SOC 2 Type II delves into the minute details of the infrastructure service system throughout the specified period.  

• Infrastructure: The physical and hardware components (networks, facilities, and equipment) that support an IT environment and help deliver services.  
• Software: The operating software and programs (utilities, applications, and systems) used to facilitate data and system processing.
• People: The personnel (managers, developers, users, and operators) involved in the management, security, governance, and operations to deliver services to customers.  
• Data: The information (files, databases, transaction stream, and tables) used or processed within the service organization.  
• Procedures: The manual or automated procedures that bind processes and keep service delivery ticking along. 

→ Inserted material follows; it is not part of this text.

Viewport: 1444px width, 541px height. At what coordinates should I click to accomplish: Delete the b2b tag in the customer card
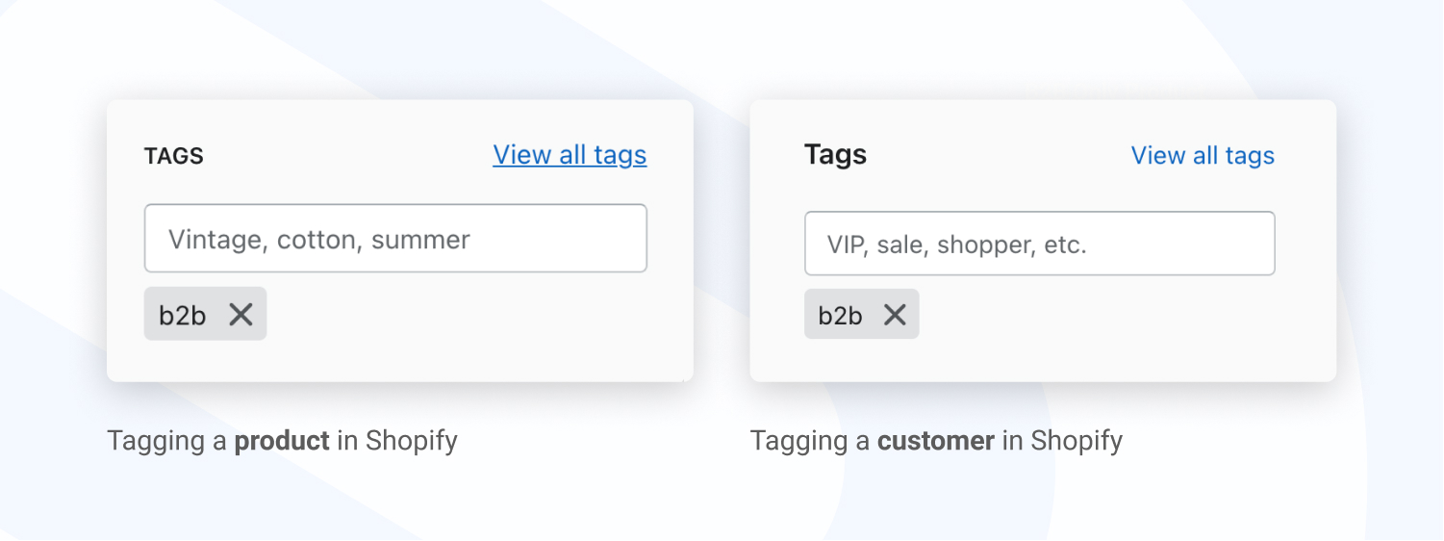(895, 314)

A SOC 2 report assures that Qsource has the required data security controls in place to protect customer data against unauthorized access and can detect anomalies and security incidents across the entire ecosystem. Besides preventing risk situations, Qsource can quickly repair damage and restore functionality in the event of a data breach or system failure. 

About Qsource 

Qsource, a 501(c)(3) nonprofit organization based in Tennessee, works with healthcare providers, partners, patients, and other stakeholders to continually improve healthcare quality, and ensure providers meet regulatory requirements. For over 50 years, Qsource has been a nationwide leader in Quality Improvement (QI) and Quality Assurance (QA) across all healthcare settings.